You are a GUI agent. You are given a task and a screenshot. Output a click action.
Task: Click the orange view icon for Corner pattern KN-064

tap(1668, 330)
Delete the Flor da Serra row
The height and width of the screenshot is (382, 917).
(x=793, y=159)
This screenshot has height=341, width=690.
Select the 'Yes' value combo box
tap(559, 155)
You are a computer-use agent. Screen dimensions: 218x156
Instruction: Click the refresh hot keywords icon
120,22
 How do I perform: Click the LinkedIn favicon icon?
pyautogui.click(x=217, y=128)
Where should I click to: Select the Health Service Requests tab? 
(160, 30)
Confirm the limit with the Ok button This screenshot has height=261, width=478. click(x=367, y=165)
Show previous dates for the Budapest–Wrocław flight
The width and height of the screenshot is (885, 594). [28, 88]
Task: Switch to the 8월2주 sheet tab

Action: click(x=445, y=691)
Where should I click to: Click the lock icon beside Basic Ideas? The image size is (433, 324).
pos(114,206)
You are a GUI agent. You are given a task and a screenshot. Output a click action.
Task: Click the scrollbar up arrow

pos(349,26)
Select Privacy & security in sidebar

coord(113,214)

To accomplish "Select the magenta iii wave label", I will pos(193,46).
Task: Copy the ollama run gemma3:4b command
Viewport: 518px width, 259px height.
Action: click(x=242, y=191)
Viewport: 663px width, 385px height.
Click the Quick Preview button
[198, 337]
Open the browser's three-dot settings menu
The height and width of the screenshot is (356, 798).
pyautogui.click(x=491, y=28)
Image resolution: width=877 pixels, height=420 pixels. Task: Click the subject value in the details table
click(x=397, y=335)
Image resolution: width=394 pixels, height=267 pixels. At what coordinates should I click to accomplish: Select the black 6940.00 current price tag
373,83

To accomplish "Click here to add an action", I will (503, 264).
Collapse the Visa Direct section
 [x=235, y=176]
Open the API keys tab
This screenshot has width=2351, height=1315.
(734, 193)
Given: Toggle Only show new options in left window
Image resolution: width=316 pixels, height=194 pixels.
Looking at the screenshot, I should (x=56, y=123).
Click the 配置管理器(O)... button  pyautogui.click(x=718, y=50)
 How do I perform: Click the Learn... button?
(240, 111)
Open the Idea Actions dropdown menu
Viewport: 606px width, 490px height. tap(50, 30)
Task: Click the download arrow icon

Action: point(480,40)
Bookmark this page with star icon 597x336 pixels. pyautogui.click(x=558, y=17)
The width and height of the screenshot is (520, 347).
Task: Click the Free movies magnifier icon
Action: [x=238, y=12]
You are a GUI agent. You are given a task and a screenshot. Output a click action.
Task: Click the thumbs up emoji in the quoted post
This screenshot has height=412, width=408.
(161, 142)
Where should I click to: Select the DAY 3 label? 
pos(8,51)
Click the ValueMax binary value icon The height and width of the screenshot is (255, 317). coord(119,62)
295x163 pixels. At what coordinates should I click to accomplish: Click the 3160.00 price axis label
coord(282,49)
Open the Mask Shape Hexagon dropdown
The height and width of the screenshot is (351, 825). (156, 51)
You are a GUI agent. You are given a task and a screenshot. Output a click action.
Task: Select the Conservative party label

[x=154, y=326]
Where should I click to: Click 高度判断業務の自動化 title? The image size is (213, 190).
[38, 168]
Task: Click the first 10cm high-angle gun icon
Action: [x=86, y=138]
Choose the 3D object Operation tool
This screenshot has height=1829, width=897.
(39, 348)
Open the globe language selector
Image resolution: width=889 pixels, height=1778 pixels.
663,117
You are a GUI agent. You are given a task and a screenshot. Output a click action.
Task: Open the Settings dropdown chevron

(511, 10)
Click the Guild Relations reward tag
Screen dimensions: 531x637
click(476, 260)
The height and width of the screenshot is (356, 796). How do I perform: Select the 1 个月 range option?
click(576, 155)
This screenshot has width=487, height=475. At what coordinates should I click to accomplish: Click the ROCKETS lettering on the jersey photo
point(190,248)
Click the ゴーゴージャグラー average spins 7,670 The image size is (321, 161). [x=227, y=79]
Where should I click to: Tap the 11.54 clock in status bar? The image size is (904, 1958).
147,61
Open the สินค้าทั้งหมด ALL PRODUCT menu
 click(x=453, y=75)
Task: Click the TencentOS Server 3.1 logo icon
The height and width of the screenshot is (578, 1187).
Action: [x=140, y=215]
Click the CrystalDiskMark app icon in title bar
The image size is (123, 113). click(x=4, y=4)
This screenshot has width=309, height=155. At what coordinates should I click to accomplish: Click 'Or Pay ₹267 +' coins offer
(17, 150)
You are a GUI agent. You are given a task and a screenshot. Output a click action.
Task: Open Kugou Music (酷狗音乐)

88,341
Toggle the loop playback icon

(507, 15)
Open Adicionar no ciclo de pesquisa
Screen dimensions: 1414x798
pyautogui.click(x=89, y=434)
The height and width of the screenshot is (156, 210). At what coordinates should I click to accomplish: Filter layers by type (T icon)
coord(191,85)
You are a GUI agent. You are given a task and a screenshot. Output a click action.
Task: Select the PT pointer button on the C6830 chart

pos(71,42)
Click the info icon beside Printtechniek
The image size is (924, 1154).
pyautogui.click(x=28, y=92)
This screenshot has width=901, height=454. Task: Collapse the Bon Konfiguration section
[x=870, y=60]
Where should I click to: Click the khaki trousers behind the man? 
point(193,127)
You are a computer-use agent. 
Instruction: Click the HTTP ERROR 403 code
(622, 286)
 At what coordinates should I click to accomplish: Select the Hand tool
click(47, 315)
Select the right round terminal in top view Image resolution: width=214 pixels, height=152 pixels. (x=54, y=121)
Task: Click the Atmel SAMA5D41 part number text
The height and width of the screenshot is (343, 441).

■ **How to complete this task**:
Nothing but the lines from the one with "Task: Click the Atmel" through the final line of the records may appear in the answer, and each must be transcribed exactly.

■ **Answer section**:
Task: Click the Atmel SAMA5D41 part number text
The height and width of the screenshot is (343, 441).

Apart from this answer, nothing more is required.